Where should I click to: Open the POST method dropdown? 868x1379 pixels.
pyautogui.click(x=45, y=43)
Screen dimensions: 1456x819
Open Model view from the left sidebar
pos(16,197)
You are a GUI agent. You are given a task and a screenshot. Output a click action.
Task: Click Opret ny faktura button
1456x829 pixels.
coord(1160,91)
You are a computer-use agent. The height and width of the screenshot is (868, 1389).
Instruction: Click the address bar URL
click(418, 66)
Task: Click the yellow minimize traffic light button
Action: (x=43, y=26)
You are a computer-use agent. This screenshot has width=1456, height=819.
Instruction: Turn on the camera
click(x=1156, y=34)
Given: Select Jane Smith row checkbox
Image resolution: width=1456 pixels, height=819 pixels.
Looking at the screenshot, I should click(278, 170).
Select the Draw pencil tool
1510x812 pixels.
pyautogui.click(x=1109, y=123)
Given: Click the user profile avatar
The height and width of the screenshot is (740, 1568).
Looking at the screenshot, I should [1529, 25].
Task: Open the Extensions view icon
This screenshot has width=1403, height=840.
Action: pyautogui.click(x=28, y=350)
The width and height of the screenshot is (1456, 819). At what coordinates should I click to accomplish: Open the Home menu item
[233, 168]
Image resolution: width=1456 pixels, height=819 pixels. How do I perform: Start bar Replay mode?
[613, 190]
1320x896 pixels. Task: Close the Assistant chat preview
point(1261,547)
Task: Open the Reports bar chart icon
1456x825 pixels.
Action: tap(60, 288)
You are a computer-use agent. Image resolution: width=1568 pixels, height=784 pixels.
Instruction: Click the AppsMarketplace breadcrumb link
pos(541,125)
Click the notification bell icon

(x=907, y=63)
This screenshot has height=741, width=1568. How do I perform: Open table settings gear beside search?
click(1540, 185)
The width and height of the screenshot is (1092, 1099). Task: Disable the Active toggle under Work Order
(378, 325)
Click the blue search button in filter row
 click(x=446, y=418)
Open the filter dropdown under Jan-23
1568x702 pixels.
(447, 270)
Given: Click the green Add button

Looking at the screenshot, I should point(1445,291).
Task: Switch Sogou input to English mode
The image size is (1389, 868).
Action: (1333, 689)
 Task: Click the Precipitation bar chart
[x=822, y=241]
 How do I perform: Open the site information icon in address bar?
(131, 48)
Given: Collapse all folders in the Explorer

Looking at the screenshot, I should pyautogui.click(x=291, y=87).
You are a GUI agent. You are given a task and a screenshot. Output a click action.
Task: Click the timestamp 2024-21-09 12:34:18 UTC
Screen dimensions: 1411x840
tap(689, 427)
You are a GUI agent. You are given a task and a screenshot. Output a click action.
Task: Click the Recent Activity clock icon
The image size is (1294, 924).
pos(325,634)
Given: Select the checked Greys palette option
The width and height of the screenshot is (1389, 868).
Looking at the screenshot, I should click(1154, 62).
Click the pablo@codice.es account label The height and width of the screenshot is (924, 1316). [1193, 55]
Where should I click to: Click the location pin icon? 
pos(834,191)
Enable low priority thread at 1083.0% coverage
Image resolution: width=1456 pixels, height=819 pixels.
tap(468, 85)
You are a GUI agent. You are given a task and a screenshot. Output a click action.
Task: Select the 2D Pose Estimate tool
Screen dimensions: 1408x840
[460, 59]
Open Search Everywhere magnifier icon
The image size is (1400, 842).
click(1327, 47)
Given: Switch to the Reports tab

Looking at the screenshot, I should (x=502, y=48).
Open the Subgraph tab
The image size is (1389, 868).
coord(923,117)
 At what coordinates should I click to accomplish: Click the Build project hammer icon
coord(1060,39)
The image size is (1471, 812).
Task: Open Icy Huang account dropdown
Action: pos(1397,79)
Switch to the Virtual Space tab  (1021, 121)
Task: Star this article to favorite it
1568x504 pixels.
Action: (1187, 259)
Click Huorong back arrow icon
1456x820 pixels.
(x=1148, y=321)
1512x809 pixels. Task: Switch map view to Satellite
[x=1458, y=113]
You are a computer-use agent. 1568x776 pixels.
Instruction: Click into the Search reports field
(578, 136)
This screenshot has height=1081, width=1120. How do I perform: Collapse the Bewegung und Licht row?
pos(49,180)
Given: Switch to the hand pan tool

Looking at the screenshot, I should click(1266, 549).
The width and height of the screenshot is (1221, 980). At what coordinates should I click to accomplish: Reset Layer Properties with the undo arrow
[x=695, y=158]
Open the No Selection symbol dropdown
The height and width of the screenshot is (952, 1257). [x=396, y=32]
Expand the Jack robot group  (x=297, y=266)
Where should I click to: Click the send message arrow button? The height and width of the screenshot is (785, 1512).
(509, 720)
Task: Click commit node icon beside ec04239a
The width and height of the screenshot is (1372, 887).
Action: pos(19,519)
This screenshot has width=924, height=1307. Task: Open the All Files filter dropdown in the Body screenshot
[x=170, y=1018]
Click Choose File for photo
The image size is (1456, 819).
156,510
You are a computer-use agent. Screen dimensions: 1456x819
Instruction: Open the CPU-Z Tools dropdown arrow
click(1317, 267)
· · · · ·
YOUR OBJECTIVE
Reproduce the entries above in full, verbatim.

FINISHED TASK
Where should I click to: Open the POST method dropdown? 868x1379 pixels.
pyautogui.click(x=45, y=43)
Screen dimensions: 1456x819
Open Model view from the left sidebar
pos(16,197)
You are a GUI agent. You are given a task and a screenshot. Output a click action.
Task: Click Opret ny faktura button
1456x829 pixels.
coord(1160,91)
You are a computer-use agent. The height and width of the screenshot is (868, 1389).
Instruction: Click the address bar URL
click(418, 66)
Task: Click the yellow minimize traffic light button
Action: (x=43, y=26)
You are a computer-use agent. This screenshot has width=1456, height=819.
Instruction: Turn on the camera
click(x=1156, y=34)
Given: Select Jane Smith row checkbox
Image resolution: width=1456 pixels, height=819 pixels.
Looking at the screenshot, I should click(278, 170).
Select the Draw pencil tool
1510x812 pixels.
pyautogui.click(x=1109, y=123)
Given: Click the user profile avatar
The height and width of the screenshot is (740, 1568).
Looking at the screenshot, I should [1529, 25].
Task: Open the Extensions view icon
This screenshot has width=1403, height=840.
Action: pyautogui.click(x=28, y=350)
The width and height of the screenshot is (1456, 819). At what coordinates should I click to accomplish: Open the Home menu item
[233, 168]
Image resolution: width=1456 pixels, height=819 pixels. How do I perform: Start bar Replay mode?
[613, 190]
1320x896 pixels. Task: Close the Assistant chat preview
point(1261,547)
Task: Open the Reports bar chart icon
1456x825 pixels.
Action: tap(60, 288)
You are a computer-use agent. Image resolution: width=1568 pixels, height=784 pixels.
Instruction: Click the AppsMarketplace breadcrumb link
pos(541,125)
Click the notification bell icon

(x=907, y=63)
This screenshot has height=741, width=1568. How do I perform: Open table settings gear beside search?
click(1540, 185)
The width and height of the screenshot is (1092, 1099). Task: Disable the Active toggle under Work Order
(378, 325)
Click the blue search button in filter row
 click(x=446, y=418)
Open the filter dropdown under Jan-23
1568x702 pixels.
(447, 270)
Given: Click the green Add button

Looking at the screenshot, I should point(1445,291).
Task: Switch Sogou input to English mode
The image size is (1389, 868).
Action: (1333, 689)
 Task: Click the Precipitation bar chart
[x=822, y=241]
 How do I perform: Open the site information icon in address bar?
(131, 48)
Given: Collapse all folders in the Explorer

Looking at the screenshot, I should pyautogui.click(x=291, y=87).
You are a GUI agent. You are given a task and a screenshot. Output a click action.
Task: Click the timestamp 2024-21-09 12:34:18 UTC
Screen dimensions: 1411x840
tap(689, 427)
You are a GUI agent. You are given a task and a screenshot. Output a click action.
Task: Click the Recent Activity clock icon
The image size is (1294, 924).
pos(325,634)
Given: Select the checked Greys palette option
The width and height of the screenshot is (1389, 868).
Looking at the screenshot, I should click(1154, 62).
Click the pablo@codice.es account label The height and width of the screenshot is (924, 1316). [1193, 55]
Where should I click to: Click the location pin icon? 
pos(834,191)
Enable low priority thread at 1083.0% coverage
Image resolution: width=1456 pixels, height=819 pixels.
tap(468, 85)
You are a GUI agent. You are given a task and a screenshot. Output a click action.
Task: Select the 2D Pose Estimate tool
Screen dimensions: 1408x840
[460, 59]
Open Search Everywhere magnifier icon
The image size is (1400, 842).
click(1327, 47)
Given: Switch to the Reports tab

Looking at the screenshot, I should (x=502, y=48).
Open the Subgraph tab
The image size is (1389, 868).
coord(923,117)
 At what coordinates should I click to accomplish: Click the Build project hammer icon
coord(1060,39)
The image size is (1471, 812).
Task: Open Icy Huang account dropdown
Action: pos(1397,79)
Switch to the Virtual Space tab  (1021, 121)
Task: Star this article to favorite it
1568x504 pixels.
Action: (1187, 259)
Click Huorong back arrow icon
1456x820 pixels.
(x=1148, y=321)
1512x809 pixels. Task: Switch map view to Satellite
[x=1458, y=113]
You are a computer-use agent. 1568x776 pixels.
Instruction: Click into the Search reports field
(578, 136)
This screenshot has height=1081, width=1120. How do I perform: Collapse the Bewegung und Licht row?
pos(49,180)
Given: Switch to the hand pan tool

Looking at the screenshot, I should click(1266, 549).
The width and height of the screenshot is (1221, 980). At what coordinates should I click to accomplish: Reset Layer Properties with the undo arrow
[x=695, y=158]
Open the No Selection symbol dropdown
The height and width of the screenshot is (952, 1257). [x=396, y=32]
Expand the Jack robot group  (x=297, y=266)
Where should I click to: Click the send message arrow button? The height and width of the screenshot is (785, 1512).
(509, 720)
Task: Click commit node icon beside ec04239a
The width and height of the screenshot is (1372, 887).
Action: pos(19,519)
This screenshot has width=924, height=1307. Task: Open the All Files filter dropdown in the Body screenshot
[x=170, y=1018]
Click Choose File for photo
The image size is (1456, 819).
156,510
You are a computer-use agent. Screen dimensions: 1456x819
Instruction: Open the CPU-Z Tools dropdown arrow
click(1317, 267)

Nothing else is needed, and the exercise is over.